## SOURCE DATA
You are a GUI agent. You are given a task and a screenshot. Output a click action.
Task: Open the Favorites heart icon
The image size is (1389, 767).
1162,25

==

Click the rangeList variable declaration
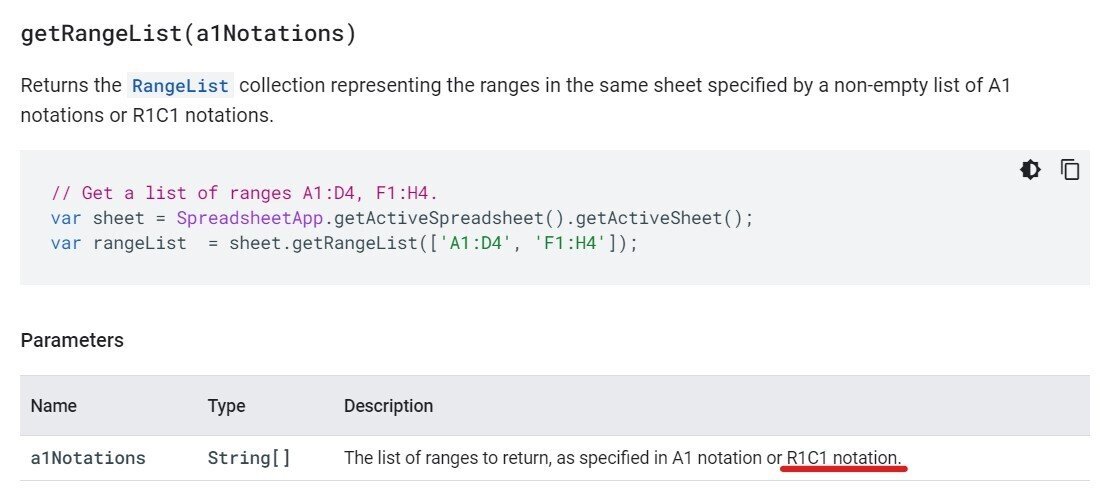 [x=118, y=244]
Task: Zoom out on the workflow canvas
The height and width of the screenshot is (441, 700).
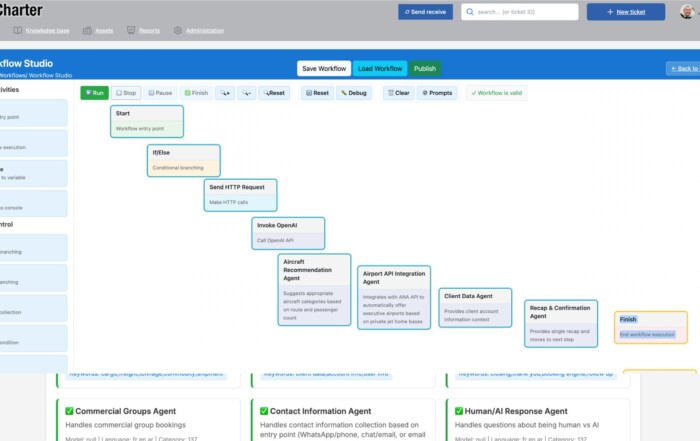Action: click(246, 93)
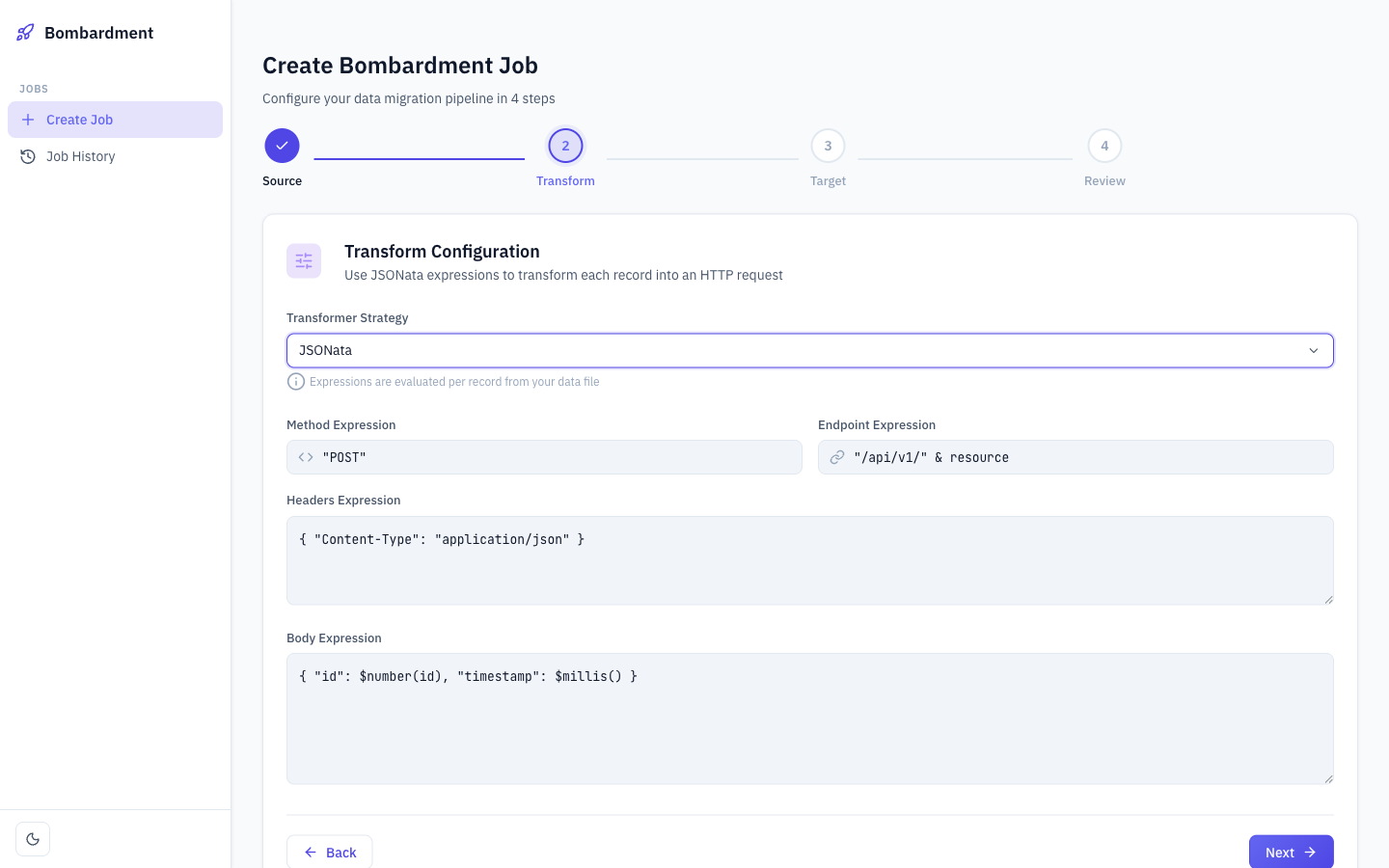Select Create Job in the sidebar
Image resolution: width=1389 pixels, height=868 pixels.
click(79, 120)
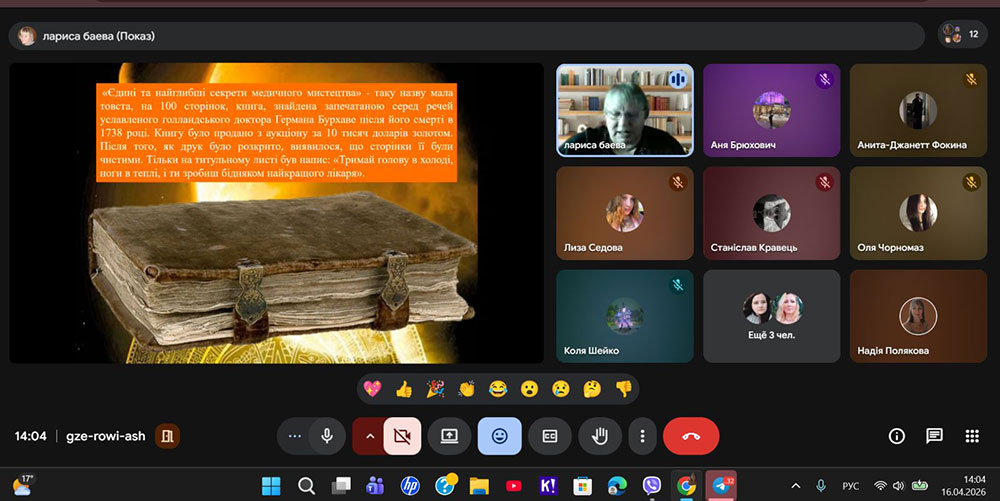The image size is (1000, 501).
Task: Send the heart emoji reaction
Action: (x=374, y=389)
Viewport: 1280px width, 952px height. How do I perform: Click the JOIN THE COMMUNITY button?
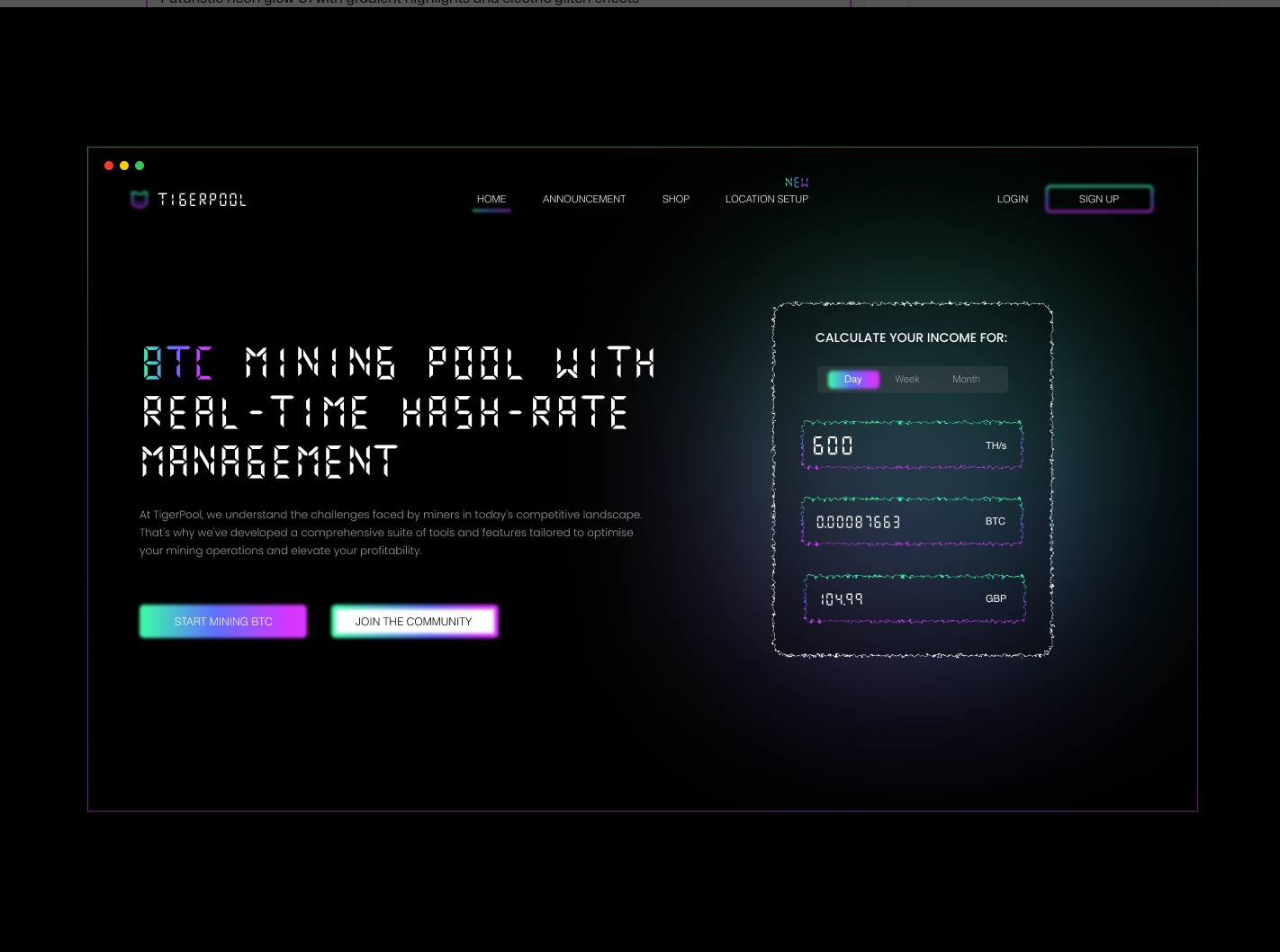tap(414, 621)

* * *

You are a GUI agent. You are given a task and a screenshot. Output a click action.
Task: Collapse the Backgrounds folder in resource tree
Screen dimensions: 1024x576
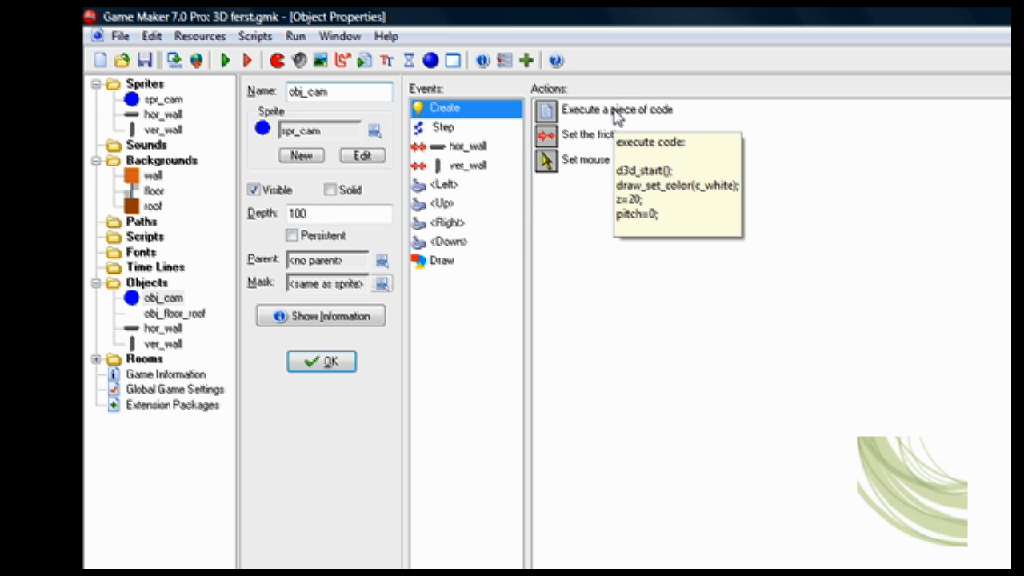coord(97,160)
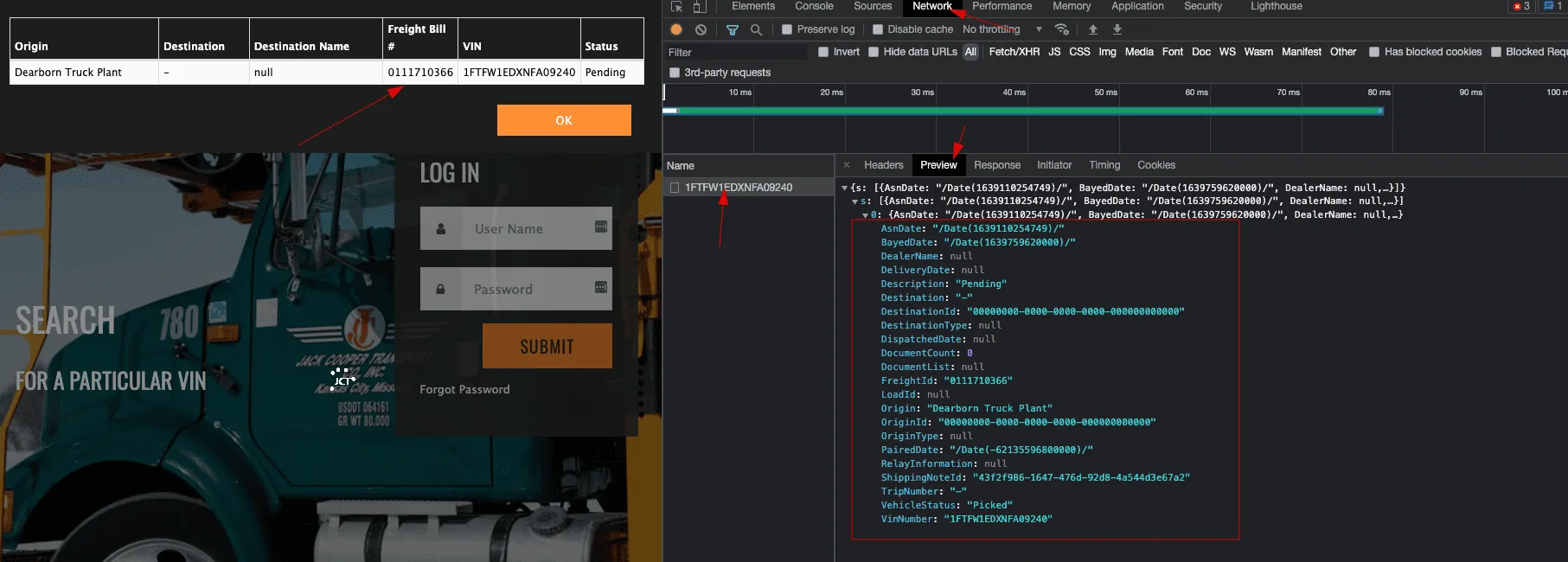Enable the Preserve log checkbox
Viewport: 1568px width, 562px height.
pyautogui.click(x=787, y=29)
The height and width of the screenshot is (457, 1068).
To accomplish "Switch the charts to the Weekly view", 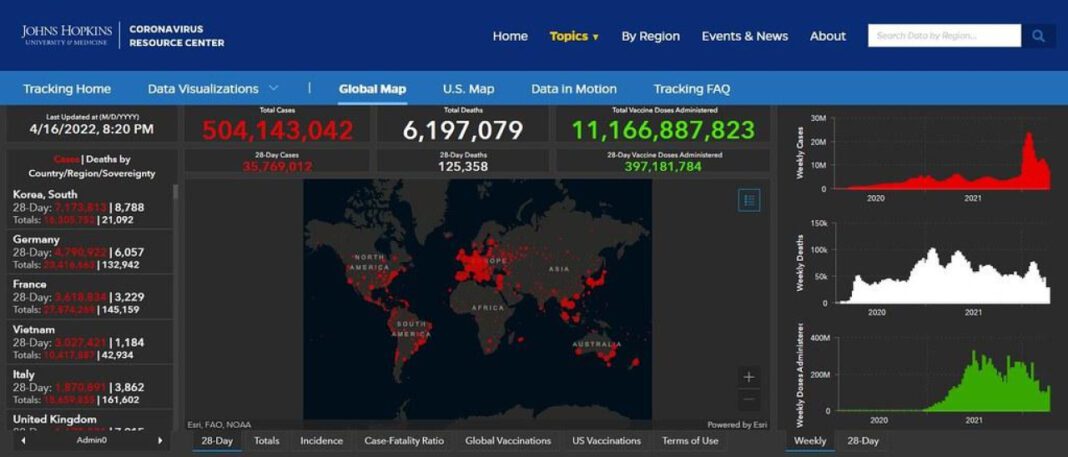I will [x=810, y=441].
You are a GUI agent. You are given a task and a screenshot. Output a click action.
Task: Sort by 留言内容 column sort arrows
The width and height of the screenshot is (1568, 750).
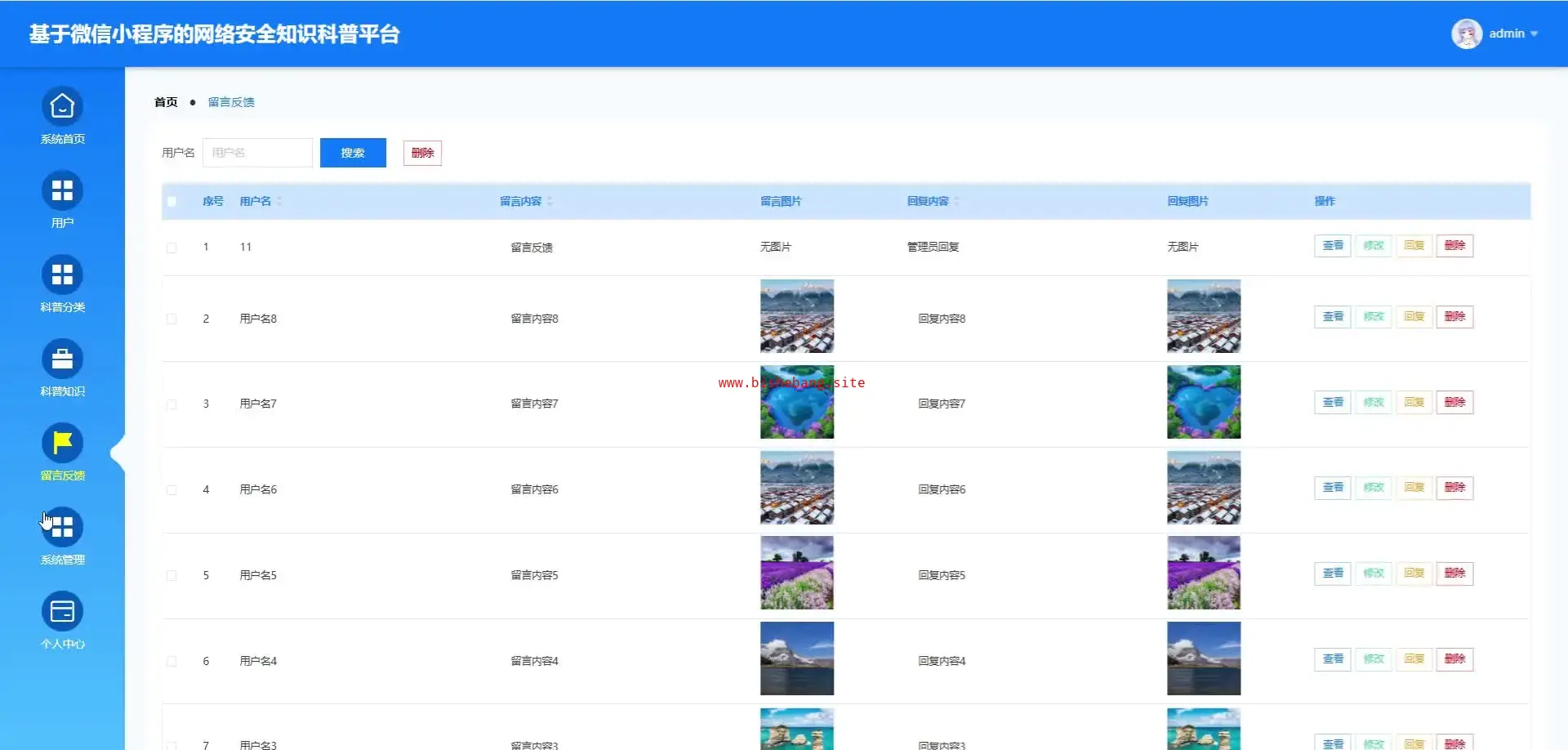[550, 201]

## EXERCISE DIRECTIONS
What you need to produce is an exact copy of the entries above, limited to the lines from the one with "Click the rangeList variable declaration" up to and including the one with "Task: Zoom out on the workflow canvas", without pictures.

## WRITTEN ANSWER
Click the rangeList variable declaration
 [x=118, y=244]
Task: Zoom out on the workflow canvas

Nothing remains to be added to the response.